YOUR ASSIGNMENT:
Below are the records. Gather each line that holds "Quote".
_ _ _
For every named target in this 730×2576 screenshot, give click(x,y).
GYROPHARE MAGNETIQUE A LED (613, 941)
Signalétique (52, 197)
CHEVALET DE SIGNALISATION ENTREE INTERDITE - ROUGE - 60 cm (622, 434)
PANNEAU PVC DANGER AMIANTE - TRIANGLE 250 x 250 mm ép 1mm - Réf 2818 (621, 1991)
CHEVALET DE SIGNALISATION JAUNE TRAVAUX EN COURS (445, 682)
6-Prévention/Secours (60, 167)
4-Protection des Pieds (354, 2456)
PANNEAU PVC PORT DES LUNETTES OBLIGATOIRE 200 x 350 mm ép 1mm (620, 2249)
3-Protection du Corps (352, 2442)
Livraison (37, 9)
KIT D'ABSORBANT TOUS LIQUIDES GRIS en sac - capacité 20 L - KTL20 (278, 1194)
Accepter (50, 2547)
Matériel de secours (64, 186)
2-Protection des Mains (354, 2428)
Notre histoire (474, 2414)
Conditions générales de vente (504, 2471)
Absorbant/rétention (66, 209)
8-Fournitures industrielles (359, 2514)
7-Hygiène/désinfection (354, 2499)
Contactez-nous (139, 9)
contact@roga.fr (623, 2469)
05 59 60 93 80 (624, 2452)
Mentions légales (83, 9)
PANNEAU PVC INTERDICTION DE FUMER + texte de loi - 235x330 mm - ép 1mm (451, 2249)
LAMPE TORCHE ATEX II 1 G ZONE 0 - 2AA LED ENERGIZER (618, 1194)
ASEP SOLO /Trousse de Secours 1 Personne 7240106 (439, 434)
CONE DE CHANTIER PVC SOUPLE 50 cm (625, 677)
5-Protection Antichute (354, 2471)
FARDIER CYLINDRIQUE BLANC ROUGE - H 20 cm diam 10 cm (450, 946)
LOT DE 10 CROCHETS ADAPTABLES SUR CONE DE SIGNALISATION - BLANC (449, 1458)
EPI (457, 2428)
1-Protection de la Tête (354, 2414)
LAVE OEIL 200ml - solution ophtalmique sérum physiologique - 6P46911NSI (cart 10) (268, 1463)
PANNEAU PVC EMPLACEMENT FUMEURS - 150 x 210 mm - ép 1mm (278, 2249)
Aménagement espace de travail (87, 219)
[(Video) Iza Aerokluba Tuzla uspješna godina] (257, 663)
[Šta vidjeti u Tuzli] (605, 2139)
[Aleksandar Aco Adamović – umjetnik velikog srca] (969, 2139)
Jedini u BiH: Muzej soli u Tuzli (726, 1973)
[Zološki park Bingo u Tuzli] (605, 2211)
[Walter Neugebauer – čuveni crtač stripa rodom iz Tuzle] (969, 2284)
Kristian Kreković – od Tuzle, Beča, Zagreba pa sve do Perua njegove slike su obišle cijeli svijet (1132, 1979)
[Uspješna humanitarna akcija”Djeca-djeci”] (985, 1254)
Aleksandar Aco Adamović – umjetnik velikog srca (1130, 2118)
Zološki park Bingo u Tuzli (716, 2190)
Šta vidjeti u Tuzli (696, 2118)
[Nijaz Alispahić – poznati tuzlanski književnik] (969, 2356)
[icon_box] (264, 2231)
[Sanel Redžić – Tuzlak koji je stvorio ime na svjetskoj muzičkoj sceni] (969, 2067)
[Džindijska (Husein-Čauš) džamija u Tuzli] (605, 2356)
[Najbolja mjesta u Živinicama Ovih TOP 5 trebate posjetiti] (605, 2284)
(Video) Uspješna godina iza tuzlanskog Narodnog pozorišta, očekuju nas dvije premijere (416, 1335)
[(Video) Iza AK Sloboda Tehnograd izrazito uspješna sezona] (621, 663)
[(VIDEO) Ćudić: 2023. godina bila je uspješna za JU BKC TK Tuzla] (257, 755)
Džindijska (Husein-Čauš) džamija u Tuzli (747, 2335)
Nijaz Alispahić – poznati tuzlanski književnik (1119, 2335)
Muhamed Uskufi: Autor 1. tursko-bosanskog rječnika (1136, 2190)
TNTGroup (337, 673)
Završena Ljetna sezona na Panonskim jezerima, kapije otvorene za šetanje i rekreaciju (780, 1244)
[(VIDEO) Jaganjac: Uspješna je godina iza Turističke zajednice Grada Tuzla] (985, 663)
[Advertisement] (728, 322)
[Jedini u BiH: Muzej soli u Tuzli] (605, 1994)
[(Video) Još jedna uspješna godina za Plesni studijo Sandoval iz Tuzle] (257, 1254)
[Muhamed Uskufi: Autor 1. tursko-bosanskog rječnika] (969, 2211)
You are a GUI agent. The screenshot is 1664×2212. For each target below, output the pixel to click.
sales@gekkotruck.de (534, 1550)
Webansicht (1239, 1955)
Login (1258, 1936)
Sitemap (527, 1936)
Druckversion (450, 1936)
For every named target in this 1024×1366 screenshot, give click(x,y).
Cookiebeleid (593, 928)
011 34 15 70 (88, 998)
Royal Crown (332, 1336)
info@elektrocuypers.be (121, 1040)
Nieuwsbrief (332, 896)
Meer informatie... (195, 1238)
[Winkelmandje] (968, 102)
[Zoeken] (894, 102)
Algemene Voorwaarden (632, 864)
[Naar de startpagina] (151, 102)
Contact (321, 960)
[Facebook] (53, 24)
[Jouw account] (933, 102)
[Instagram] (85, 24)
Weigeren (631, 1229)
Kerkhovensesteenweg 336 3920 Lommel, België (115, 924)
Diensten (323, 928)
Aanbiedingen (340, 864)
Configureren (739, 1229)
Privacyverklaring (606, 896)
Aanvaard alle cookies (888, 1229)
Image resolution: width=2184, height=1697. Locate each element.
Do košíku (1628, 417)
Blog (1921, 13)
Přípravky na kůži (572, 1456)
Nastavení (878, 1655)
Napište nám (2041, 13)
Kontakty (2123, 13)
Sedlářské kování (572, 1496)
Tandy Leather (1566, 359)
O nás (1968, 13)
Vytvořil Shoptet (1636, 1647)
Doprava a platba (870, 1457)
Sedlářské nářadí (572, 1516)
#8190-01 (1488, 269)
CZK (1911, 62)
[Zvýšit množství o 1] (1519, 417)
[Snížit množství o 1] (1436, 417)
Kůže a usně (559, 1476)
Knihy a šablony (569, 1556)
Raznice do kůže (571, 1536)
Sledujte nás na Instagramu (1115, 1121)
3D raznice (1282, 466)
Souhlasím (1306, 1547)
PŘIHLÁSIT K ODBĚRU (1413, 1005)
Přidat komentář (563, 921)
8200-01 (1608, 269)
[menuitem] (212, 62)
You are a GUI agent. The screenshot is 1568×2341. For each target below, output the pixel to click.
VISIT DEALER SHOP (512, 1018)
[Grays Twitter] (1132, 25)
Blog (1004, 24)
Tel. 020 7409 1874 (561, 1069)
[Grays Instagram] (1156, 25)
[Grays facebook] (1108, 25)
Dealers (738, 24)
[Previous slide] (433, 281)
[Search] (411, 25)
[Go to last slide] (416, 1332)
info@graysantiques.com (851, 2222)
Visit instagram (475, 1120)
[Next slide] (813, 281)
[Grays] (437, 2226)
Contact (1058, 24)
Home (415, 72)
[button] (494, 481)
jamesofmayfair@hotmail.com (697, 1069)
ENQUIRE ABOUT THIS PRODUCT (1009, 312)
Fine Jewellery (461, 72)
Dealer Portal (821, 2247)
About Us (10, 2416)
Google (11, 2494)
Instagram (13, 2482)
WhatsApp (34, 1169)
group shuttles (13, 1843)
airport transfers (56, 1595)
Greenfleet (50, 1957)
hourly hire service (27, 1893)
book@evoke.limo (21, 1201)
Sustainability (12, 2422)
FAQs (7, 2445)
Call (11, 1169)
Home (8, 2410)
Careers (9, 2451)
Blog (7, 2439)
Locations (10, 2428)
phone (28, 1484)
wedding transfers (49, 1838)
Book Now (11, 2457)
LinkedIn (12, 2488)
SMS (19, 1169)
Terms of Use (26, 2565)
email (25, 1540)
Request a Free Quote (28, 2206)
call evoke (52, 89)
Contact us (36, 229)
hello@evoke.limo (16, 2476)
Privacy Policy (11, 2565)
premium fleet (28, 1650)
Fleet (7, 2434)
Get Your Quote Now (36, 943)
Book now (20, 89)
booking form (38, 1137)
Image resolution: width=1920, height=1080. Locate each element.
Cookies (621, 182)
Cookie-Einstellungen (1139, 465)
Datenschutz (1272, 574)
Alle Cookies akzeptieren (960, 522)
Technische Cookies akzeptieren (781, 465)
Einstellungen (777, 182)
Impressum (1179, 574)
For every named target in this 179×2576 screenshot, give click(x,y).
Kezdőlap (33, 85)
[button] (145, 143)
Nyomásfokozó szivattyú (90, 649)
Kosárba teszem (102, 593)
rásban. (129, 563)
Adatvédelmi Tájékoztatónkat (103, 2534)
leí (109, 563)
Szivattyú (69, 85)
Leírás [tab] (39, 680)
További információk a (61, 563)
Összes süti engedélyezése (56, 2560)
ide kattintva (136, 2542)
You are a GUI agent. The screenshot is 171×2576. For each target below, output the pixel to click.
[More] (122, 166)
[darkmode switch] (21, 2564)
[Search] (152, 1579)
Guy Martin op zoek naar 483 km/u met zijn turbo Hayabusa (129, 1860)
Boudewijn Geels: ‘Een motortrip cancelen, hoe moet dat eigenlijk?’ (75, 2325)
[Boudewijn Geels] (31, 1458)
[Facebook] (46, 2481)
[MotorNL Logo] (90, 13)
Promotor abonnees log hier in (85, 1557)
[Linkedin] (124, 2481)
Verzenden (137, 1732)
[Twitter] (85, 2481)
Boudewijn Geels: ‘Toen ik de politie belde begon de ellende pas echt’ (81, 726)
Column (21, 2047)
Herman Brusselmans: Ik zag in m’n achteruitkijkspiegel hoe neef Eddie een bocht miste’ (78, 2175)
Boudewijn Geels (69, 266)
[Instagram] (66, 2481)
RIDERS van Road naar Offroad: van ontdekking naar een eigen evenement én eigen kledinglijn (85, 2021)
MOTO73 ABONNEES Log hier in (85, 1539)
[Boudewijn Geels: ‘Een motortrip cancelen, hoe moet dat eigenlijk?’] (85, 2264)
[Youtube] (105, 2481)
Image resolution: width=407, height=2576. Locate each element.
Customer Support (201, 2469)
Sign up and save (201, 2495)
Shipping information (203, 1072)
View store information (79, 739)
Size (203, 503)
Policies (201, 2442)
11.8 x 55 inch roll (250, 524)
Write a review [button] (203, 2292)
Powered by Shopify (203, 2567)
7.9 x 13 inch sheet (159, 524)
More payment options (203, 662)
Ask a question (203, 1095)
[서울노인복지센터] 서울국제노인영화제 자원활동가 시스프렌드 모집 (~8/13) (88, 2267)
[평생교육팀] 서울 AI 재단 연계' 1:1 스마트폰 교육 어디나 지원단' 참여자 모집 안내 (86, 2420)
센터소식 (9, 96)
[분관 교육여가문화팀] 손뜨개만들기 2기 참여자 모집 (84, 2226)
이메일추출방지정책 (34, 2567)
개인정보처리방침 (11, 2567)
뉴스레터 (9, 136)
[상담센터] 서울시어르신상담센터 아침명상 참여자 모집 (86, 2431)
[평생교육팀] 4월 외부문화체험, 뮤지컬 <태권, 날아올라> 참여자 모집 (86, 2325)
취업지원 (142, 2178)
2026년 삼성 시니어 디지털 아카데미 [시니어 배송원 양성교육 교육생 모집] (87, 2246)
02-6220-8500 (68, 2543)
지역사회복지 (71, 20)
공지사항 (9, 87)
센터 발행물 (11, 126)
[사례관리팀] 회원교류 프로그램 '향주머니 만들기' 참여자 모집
_ _ _
FINISHED TASK:
Request a Free Quote (28, 2206)
Get Your Quote Now (36, 943)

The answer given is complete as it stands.